Enter Jack Ross – and finally the suggestion of some answers for concerned Hibs fans.

They weren’t offered in the media, through soundbites and polished PR presentation, though Ross is certainly impressive on that front.

Instead, his Hibs side started to do their talking on the pitch beginning, to be fair, even before he arrived when caretaker Eddie May led them to a resounding and deserved 4-1 win over St Johnstone.

Wins over Motherwell, St Mirren, Aberdeen and Hearts have followed, showcasing a side finding new life as a free-flowing, attacking machine.

Building on Ross’ early work while nurturing their new identity will be the priority going forward.

 

STAR MAN

Scott Allan has been surpassed in recent weeks on the headline-grabbing front by Martin Boyle, but Allan remains the beating heart of Hibs.

His range of passing has never been in doubt, but he has employed it as effectively in the first half of this season as he ever has.

Fans of other clubs – one in particular (Rangers) – have taken a cynical line on the Hibs man’s contribution, provoked by what they see as simpering coverage.

© Paul Devlin / SNS Group
Scott Allan has been a returning hero for Hibs

But there is no smoke without fire, and Allan has been in red-hot form this season, even when Hibs have not.

His importance to the Hibees is emphasised by the statistics. With seven goals and six assists to his name, he has done more than most to keep heads held high around Easter Road.

Times were tough under Heckingbottom, but Allan kept plugging away.

Under Jack Ross, he will be determined to shine.

 

PROSPECTS

Hibees fans had high expectations at the start of the season, but they were quickly tempered.

As a club, Hibs want to be focused on catching teams above them.
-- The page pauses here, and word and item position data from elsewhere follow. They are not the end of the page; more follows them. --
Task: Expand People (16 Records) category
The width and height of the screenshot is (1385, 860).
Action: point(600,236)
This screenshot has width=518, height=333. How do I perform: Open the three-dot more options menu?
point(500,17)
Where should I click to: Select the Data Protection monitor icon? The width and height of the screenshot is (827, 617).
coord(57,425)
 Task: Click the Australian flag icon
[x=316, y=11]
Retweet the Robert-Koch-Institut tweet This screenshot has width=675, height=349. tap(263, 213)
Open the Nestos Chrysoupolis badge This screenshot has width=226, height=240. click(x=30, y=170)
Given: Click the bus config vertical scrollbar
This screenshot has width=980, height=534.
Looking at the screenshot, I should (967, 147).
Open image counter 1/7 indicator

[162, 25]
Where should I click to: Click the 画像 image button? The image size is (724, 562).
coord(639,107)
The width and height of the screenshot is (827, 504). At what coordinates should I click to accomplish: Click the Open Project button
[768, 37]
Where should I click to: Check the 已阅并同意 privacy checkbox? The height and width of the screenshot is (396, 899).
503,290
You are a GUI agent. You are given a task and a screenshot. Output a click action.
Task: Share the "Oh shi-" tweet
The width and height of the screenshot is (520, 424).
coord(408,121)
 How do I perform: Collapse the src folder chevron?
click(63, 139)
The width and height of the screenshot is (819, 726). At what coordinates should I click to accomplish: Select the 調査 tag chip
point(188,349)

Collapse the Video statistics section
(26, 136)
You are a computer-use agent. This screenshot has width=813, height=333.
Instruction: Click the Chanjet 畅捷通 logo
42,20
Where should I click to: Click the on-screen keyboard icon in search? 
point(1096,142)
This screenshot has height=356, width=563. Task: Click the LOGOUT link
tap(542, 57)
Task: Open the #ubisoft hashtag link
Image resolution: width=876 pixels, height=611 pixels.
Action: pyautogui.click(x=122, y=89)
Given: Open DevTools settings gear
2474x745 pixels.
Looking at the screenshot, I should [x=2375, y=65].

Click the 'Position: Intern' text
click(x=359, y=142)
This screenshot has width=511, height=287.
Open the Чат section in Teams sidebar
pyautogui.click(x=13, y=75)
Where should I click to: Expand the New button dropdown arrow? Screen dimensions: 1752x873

But for a time under Paul Heckingbottom, fearful glances were beginning to be cast downwards.

In acting quickly to stop the rot, the Hibs board gained a progressive young manager in Jack Ross – and progress is what the club demands going forward.

Between now and the rest of the season, that means a comfortable top-six finish, and preferably a serious tilt at a European place.

Such is the talent in the Easter Road dressing room, that is an entirely legitimate aim, as is a crack at the Scottish Cup.

Jack Ross won’t feel obliged to make too many changes to his squad this month, though two or three hand-picked additions would help.

A defensively-minded midfielder will be top of the Hibs gaffer’s shopping list.

If he gets his man, the only way will be up.